> TASK INPUTS:
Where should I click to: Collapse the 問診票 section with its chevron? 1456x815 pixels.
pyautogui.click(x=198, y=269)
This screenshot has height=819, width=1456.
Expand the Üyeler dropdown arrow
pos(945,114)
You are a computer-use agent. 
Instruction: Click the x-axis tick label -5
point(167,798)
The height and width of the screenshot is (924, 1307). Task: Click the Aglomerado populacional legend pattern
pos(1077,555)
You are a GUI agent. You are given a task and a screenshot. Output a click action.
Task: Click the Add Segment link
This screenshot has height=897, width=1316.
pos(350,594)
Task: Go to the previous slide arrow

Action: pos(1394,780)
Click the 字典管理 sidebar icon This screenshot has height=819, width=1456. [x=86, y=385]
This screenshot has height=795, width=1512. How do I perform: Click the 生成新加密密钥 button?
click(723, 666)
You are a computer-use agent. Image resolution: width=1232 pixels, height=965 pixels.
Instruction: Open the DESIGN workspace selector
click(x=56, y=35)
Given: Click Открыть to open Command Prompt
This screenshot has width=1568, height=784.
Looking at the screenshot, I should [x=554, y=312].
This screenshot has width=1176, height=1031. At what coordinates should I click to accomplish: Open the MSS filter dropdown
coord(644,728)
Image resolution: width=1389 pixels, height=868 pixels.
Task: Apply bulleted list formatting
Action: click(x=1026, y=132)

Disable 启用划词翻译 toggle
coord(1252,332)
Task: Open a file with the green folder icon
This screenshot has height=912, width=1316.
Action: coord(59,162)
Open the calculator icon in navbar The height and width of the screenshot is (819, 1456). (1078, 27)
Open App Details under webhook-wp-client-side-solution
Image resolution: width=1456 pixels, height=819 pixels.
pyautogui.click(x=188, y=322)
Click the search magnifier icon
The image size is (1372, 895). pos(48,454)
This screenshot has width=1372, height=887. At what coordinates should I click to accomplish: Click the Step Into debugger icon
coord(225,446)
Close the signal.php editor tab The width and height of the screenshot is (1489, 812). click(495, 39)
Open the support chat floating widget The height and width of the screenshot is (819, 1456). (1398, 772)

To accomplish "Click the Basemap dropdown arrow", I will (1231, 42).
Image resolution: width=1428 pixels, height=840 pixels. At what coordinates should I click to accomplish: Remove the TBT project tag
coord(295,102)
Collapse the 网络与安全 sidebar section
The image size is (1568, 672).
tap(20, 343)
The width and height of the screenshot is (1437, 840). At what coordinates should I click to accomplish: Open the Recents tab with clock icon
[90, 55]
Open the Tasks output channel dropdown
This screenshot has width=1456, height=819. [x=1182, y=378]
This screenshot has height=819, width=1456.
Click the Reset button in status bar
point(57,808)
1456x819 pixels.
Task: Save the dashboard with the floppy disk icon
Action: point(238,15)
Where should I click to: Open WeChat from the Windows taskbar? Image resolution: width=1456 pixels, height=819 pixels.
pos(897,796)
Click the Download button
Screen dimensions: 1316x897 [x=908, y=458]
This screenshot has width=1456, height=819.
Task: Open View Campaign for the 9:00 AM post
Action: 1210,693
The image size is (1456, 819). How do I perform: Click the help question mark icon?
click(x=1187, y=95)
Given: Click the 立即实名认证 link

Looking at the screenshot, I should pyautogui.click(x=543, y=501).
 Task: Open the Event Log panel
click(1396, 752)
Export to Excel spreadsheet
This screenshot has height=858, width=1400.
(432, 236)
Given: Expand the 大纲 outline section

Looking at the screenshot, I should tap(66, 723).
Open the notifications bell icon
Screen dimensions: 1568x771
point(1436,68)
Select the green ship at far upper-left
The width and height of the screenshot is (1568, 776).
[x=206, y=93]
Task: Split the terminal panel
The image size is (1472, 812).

> WHAT THE TASK ASKS: Look through the entries and give the number of lines containing the word "sidebar". Add nothing else.

> SOLUTION TO THIS EXERCISE: 2